Quoted passage:
--*--

Resource optimality is concerned, in the context of this work, with the overheads introduced by fault-tolerance: space and time. Space overhead expresses the additionally required physical resources (e.g. hardware), and time overhead is dictated by the complexity of the fault-tolerance mechanisms (e.g. how long it takes to implement them). Furthermore, assuming that the quantum circuit formalism is well-known, it is possible to classify quantum circuit elements into operations (gates, subcircuits) and wires (qubits). As a result, as shown in Fig. 1 , one can abstract each operation as a box. The circuit diagram can be further transformed into a box diagram, similar to the one from Fig. 2 , by parameterising operation box dimensions with values representing the associated space and time overheads.
At this point, fault-tolerant quantum circuit optimisation can be defined as the task of reducing overheads without impacting circuit fault-tolerance.
Considering that hardware failure rates cannot be easily lowered (technological difficulties), there are at least two optimisation strategies: 1) either more capable QECCs are used (information theoretic perspective), or 2) the circuit operations are (re)arranged in a manner which utilises less resources (circuit design automation perspective). This work focuses on the latter approach, and argues that an efficient optimisation can be performed only at circuit run time because, as to be shown in the following, some circuit operations have a probabilistic nature: did the operation fail or not?; does the operation need to be repeated or not? Even for deterministic circuit operations, the quantum computing hardware needs to be dynamically allocated.
This work recognises that the optimisation of some fault-tolerant quantum circuits, as presented in the Chosen Approach section, is a scheduling problem related to place and route methods. It is shown that online scheduling is a necessity for resource efficiency when surface QECCs [6] are used.
The work includes two online scheduling algorithms, and their purpose is to show the optimisation constraints existing in a general framework. At the same time, the algorithms are used to motivate the study of fault-tolerant quantum circuit optimisation. 
Background
The discussion is initiated by showing that the quantum circuit formalism has an intrinsic static structure which does not capture one of the key characteristics of fault-tolerant circuits: their potential probabilistic nature (see Alternative Approaches section).
Quantum Circuit Diagrams
Quantum circuits are the preferred formalism for expressing quantum information processing. The circuits, similarly to their classical counterparts, have inputs and outputs but, in contrast, consist of quantum gates operating on quantum bits (qubits). Additionally quantum circuits have their particularities: the number of inputs and outputs is always equal, and the circuits do not include any FANIN or FANOUT operations (quantum information cannot be copied). For these reasons, a quantum circuit is abstracted as a set of parallel wires (representing qubits) interrupted by gates, where information processing is executed from left to right. The inputs are on the left side of the circuit, and the outputs on the right side.
An imagined time axis parallel to the wires can be associated to each quantum circuit, and the position of each operation is an indication of its ordering within the circuit. Therefore, wires are diagrammatic representations of qubit time lines. There are three operation types: initialisation, gates and measurements. The quantum circuit terminology refers to qubit initialisations when setting input values (qubit states), and qubit measurements when reading computed results at the outputs.
As illustrated in Fig. 1 , all circuit operations can be abstracted through boxes. Initialisations have only output wires, measurements only input wires, and gates have an equal number of input and output wires.

--*--

Entries shown:

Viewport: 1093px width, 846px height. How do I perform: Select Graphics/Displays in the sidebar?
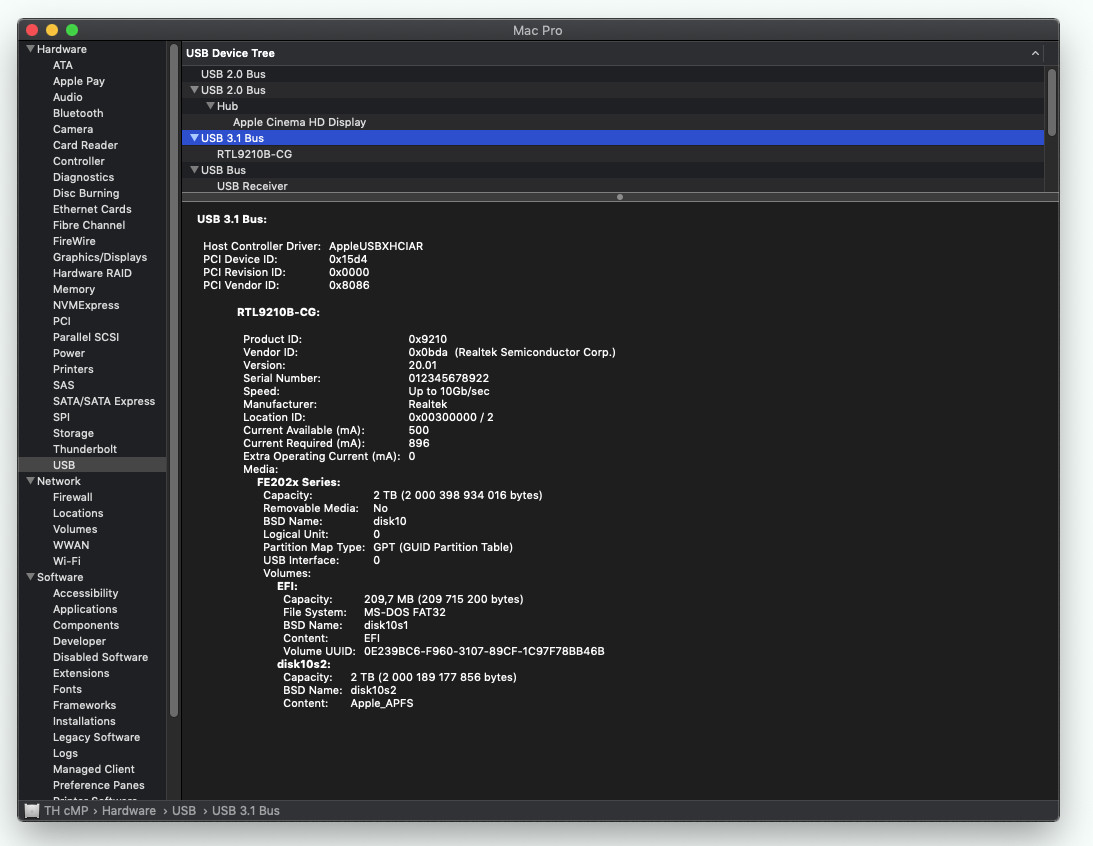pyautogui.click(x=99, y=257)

--*--

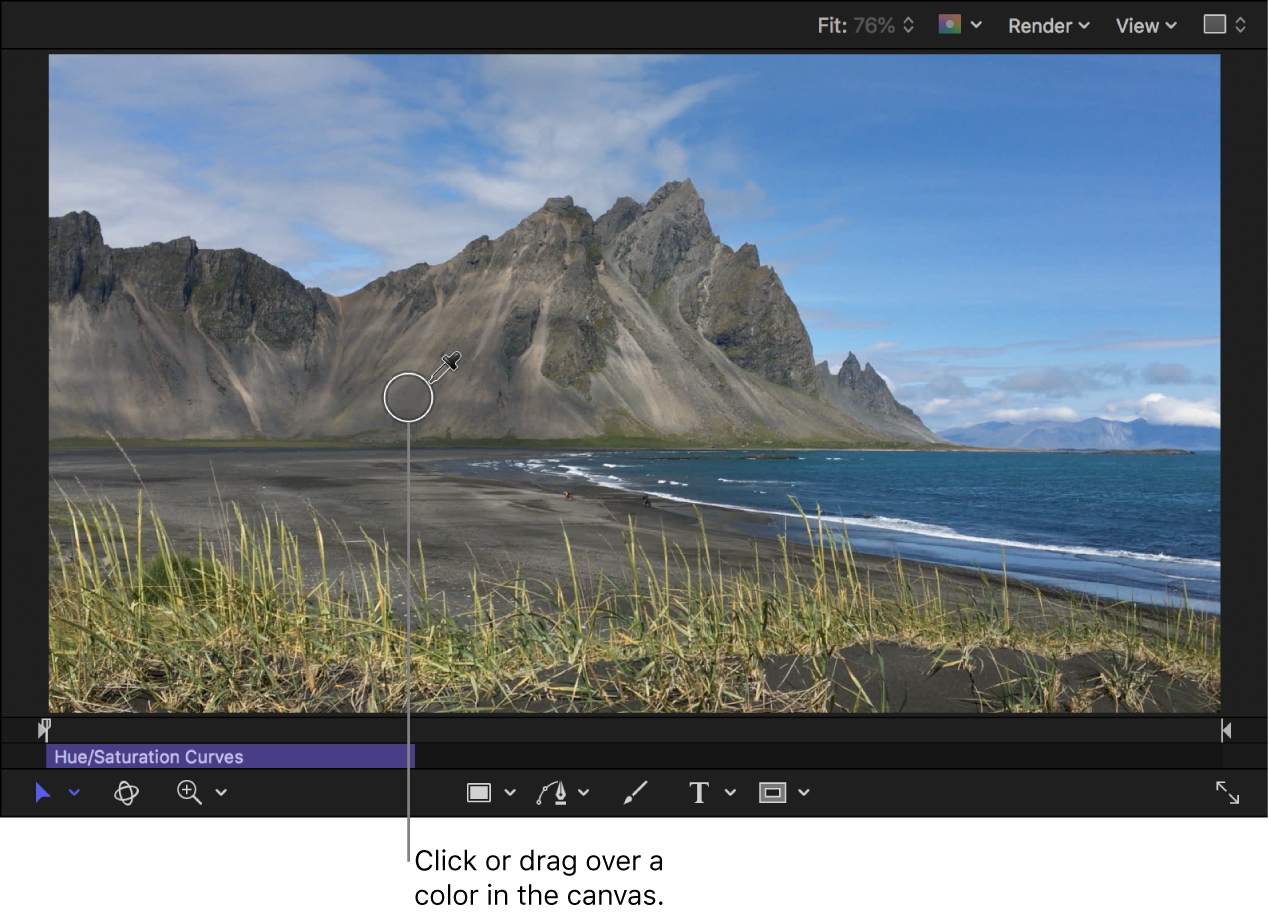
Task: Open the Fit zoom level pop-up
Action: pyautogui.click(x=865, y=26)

--*--

Problem 1:
Duplicate the text on fault-tolerant quantum circuits, everything from "An imagined time" down to "at the outputs.".
Problem 2:
In the text on fault-tolerant quantum circuits, what are the two overheads introduced by fault-tolerance?
The entries have no connection to the text on fault-tolerant quantum circuits.

Complete output 1:
An imagined time axis parallel to the wires can be associated to each quantum circuit, and the position of each operation is an indication of its ordering within the circuit. Therefore, wires are diagrammatic representations of qubit time lines. There are three operation types: initialisation, gates and measurements. The quantum circuit terminology refers to qubit initialisations when setting input values (qubit states), and qubit measurements when reading computed results at the outputs.

Complete output 2:
Space and time.